そんな2人の言葉に胸が熱くなる。そしてこのやり取りで、クラスの皆や、いつのまにか廊下で足を止めて事の成り行きを見守っていた傍観者の他の生徒達も目も変わった。


……雉尾さんを非難する目へと。


――え、思い込みで悪口言ってたの?


――それって侮辱罪にあたるんじゃないの?


――胸はでかいけど酷い先輩だな


――えー、桃園君可哀想


 そんなヒソヒソという言葉と刺すような視線に耐えきれなかったのか、雉尾さんは歯噛みをしながら踵を返し、走り去っていった。


「ふぃー、おっかねぇ先輩だったな。よくわからんけどタローの知り合いか?塩まこうぜ塩」


「学校だぞ塩はねぇよ。…まぁ、昔からの知り合いではあったよ。兎も角、助かった、ありがとう」


俺のお礼に気にするな、と笑いつつも昔からの知り合いがあんな態度取るのぉ?!何それぇと戸成がドン引きしている。それはそうね。


「戸成、あとお前うんことか普通に言うなよ」


「何でだよ!うんこって皆するじゃんおかしくねーだろ!うんこうんこうんこうんこうんこ!うんこ!!Please follow me !Say!うんこ!」


「うんこ!…ハァ、男子小学生みたいな事言うなよ折角のイケメンが泣くぞ…」


 戸成に助けられたのも2度目だし、此処は戸成のノリにのっておいた。アイドル系乙女ゲーの攻略キャラばりのイケメンスマイルでキラッとしながらうんこを連呼する戸成が凄く残念な感じなので苦笑してしまう。


「うんこって連呼してる戸成君も素敵♡」


 そしてともちゃんはともちゃんで勝手に戸成にときめいてた。恋は盲目…か…?いや、変にカッコつけてるやつより元気に明るくうんこって言える奴の方が女の子の印象はいいのか…?わからないッピ…。

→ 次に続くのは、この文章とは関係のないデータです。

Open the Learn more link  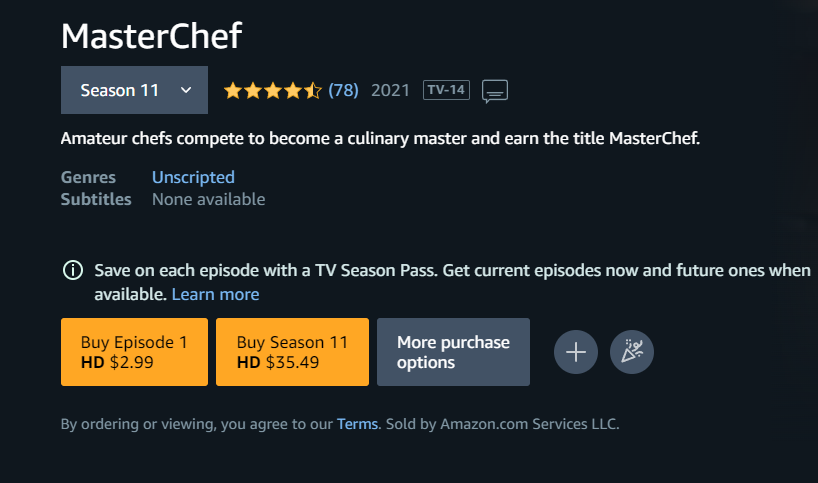pyautogui.click(x=215, y=294)
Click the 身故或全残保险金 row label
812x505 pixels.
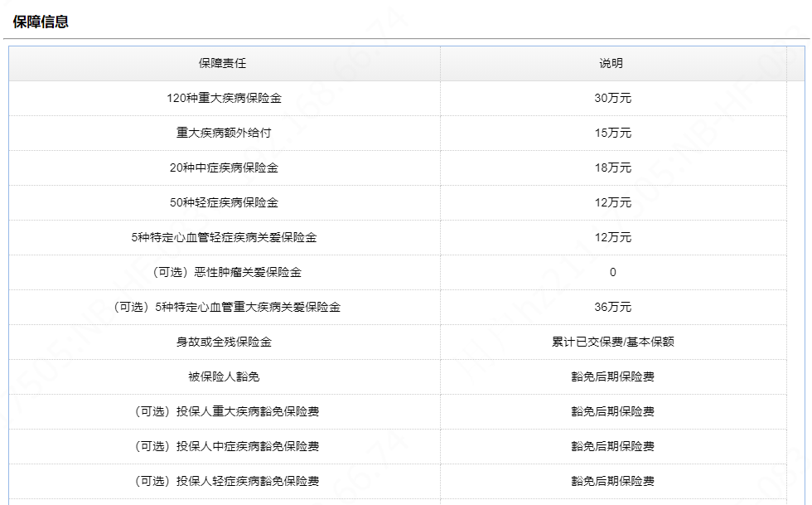coord(225,341)
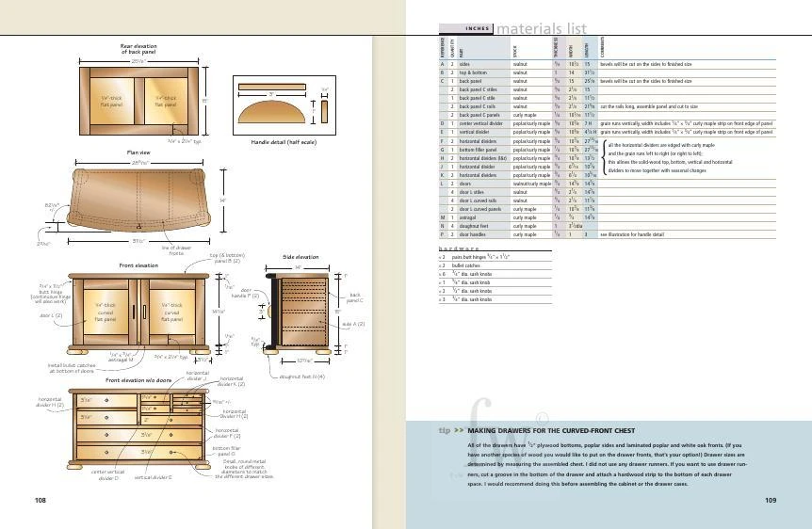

 いや、戸成のうんこへのこだわりなんて正直どうでもいいわ。


「あきら、ごめん。こんな状況であんな話をさせたくなかったんだけど…」


 そんな俺に、あきらはすーはー、と大きく息を吸ってから、二コリ、と笑った。


「ううん、いい。馬鹿なことしたのは私だし、タローは何も悪くないし。

それよりも…助けてくれてありがとう、かばってくれてありがとう。ずっと言えなくて、本当は伝えたい事がたくさんあるけど、うまく言えないね」


 あはは、と笑っているが―――自分の事を明るみに出してまで、あきらに助けてもらった。自分の不甲斐なさに忸怩たる思いだ。


「私は大丈夫だよ、大丈夫」


 どこか吹っ切れたような強さを感じる笑顔に、ドキッとした。……あきらって強いんだな。

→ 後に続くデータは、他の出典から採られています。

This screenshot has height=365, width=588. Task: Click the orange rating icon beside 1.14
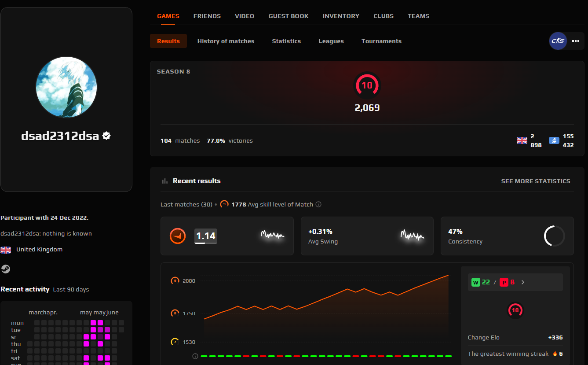pos(178,236)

 色々あったけど、あきらとはまた話せるようになる……気がする。もしあきらのことを何か言ったり、変な目で見る奴がいたらその時は俺が力になりたいと思う。

 あきらとは、今も友達だと思ってるからね。


―――そしてそんな事があった次の日、金曜日。

雉尾さんは学校に来なかったようだった。